Hamlet es una de las obras cumbre de la literatura inglesa por su capacidad para poder proyectar los miedos de los seres humanos, por mostrar la crudeza de la lucha por el poder y la hipocresía del resguardo de los valores en un mundo en crisis, de la imposibilidad de un amor puro y de una amistad sincera en medio de tanta inmundicia y la tragedia de un joven que no puede sustraerse de toda esa corrupción. Pero a veces olvidamos que, ante todas las cosas, Hamlet es una historia de fantasmas.
A diferencia de otras obras de Shakespeare, donde es la decisión de los mismos personajes los que finalmente provocan la tragedia (los celos de Otelo, el amor de Julieta, la ambición de Macbeth), en esta obra es el fantasma del pasado (entendido de muy diversas formas, desde un recuerdo persistente que se niega a desaparecer hasta un auténtico espectro de la otra vida) es el que ordena a Hamlet que vengue su muerte. Es verdad que Hamlet pudo negarse a la petición, quedando la duda de cómo su razón pudo haberse visto comprometida aún más ante esa decisión, pero el dramaturgo decide no seguir por ese camino. La pregunta fundamental de la obra es qué tanto es posible la libertad humana ante los actos de los demás que al final terminan marcando nuestro propio destino.
¿Cómo podemos entender al fantasma del Rey Hamlet? Podemos verlo en el Dios de los profetas bíblicos, que en contra de su voluntad tuvieron que predicar a Israel sobre sus crímenes y ofensas a Dios (basta recordar a Job dentro de la ballena, a Jeremías quejándose en sus lamentaciones o a las excusas de Amós al considerarse un simple pastor). Podemos escucharlo en el Corazón Delator de Poe o en el Cuervo, donde la conciencia de lo sucedido termina por arrojar a los personajes a la desesperación. También podríamos verlo en los fantasmas de Scrooge, donde Dickens maneja con gran maestría las visiones de la vida de un hombre ambicioso y sin escrúpulos que ha arruinado poco a poco su vida y la vida de los demás. En estos y muchos ejemplos los fantasmas juegan el rol visible de la conciencia de los personajes, donde sus actos terminan por marcar su destino, para bien o para mal.

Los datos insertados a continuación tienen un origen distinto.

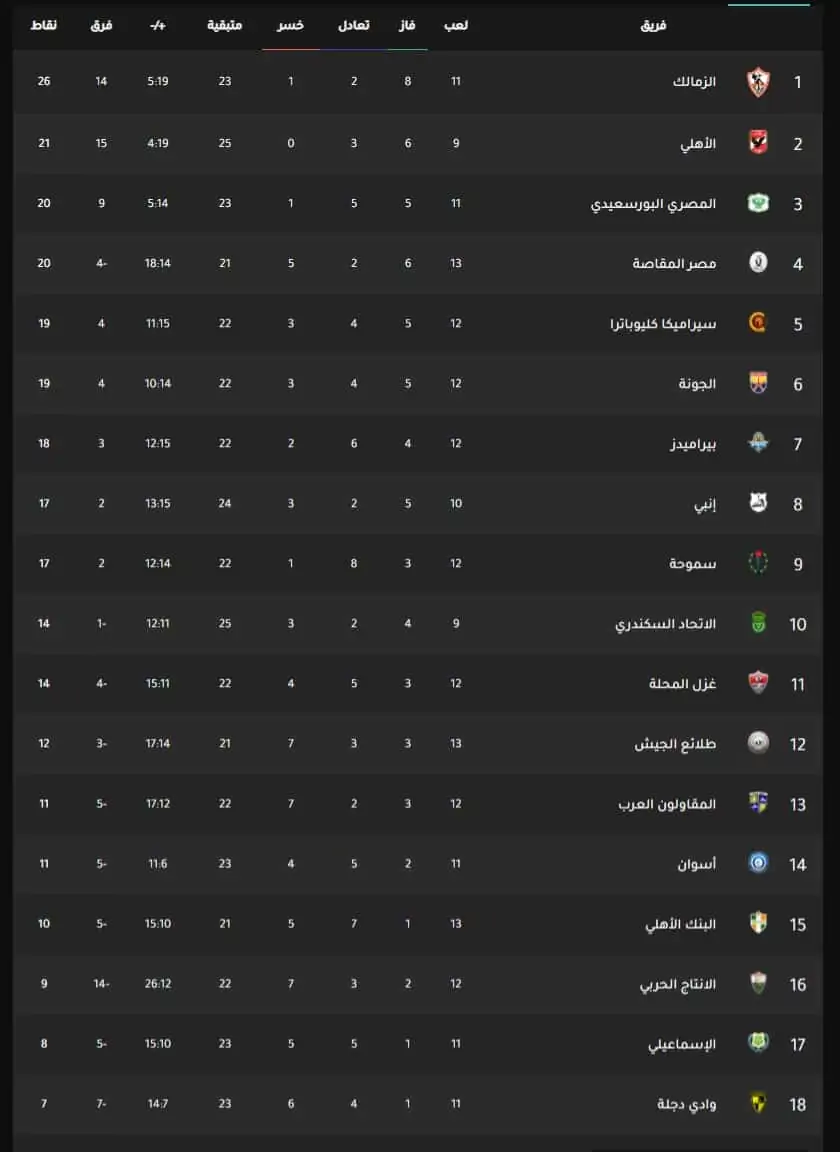This screenshot has height=1152, width=840.
Task: Click the متبقية remaining column header
Action: pyautogui.click(x=224, y=26)
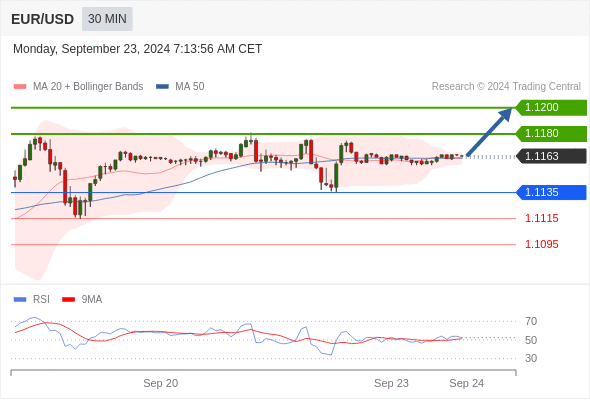The image size is (590, 400).
Task: Select the 1.1180 green resistance tag
Action: 551,134
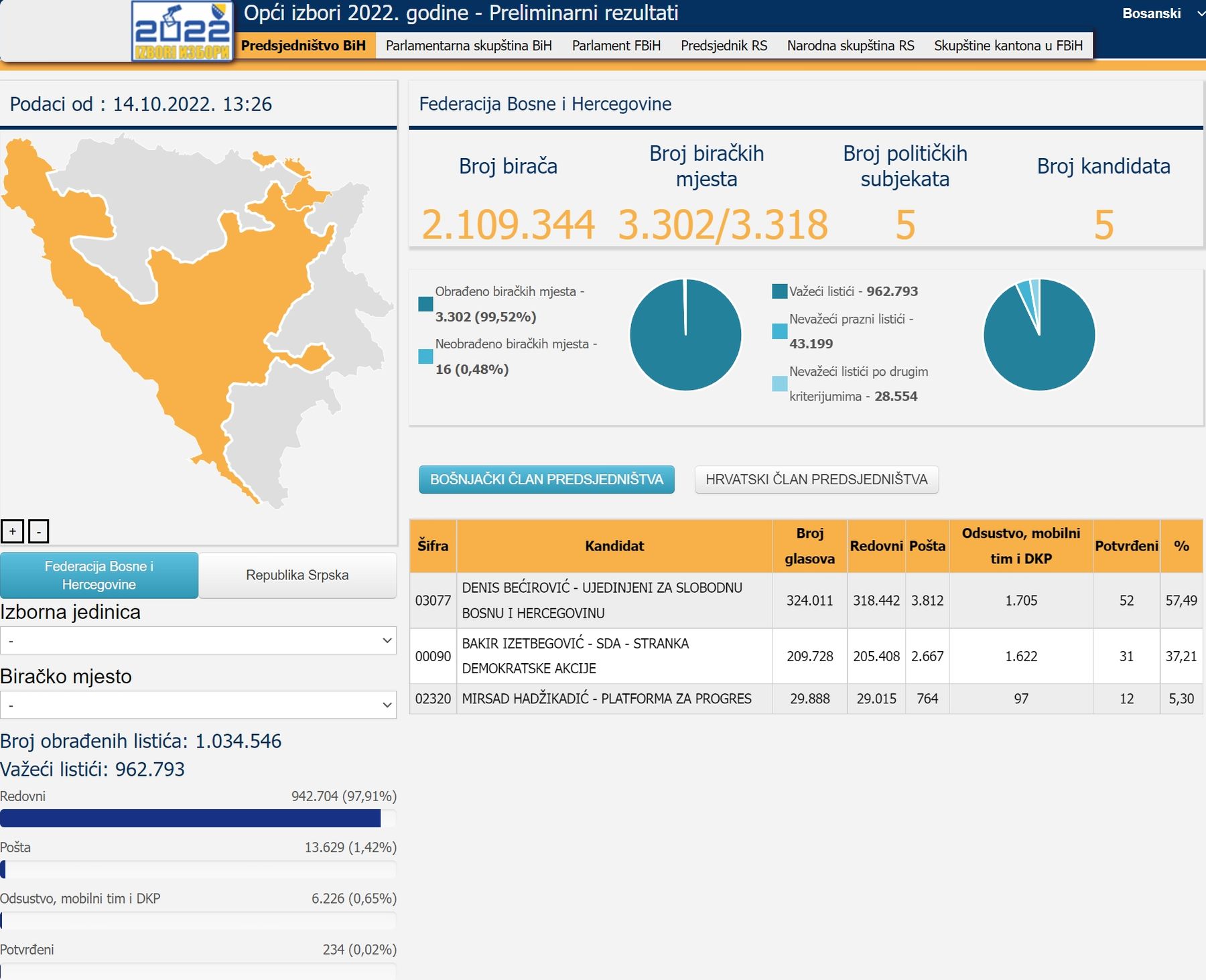1206x980 pixels.
Task: Zoom out the map with minus button
Action: pos(38,531)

Sin embargo, el caso de Hamlet es muy particular, ya que los actos que marcan su destino son justo posteriores a su nacimiento. Es en este estado de cosas, del cual el personaje no tiene ninguna culpa ni responsabilidad, en el cual su muerte se desarrolla por un motivo muy particular: es una injusticia la usurpación del trono por parte del tío de Hamlet, y esa iniquidad debe ser vengada por el heredero. Probablemente los motivos del príncipe de Dinamarca ya nos son muy ajenos, pero el tema sigue estando presente: el pasado marca nuestras vidas de manera que ni nosotros mismos a veces queremos aceptar.
A veces son las decisiones de nuestros padres o nuestros abuelos las que no nos dejan continuar nuestro camino por el presente por sus errores, a veces son nuestros mismos actos los que marcan la imposibilidad de lograr aquello que deseamos o aquello que marca nuestros temores, a veces son los daños o los beneficios que nos hicieron los demás lo que marca nuestro sentido en la vida. El significado de los hechos nos va marcando poco a poco, querámoslo o no, y deshacernos de las faltas, las culpas y los errores a veces están más allá de nuestras propias fuerzas, como estaban en Hamlet.
Sin duda el aspecto más atemorizante de la obra no es el fantasma en sí mismo, sino aquello que significa: que el pasado nos marca para siempre.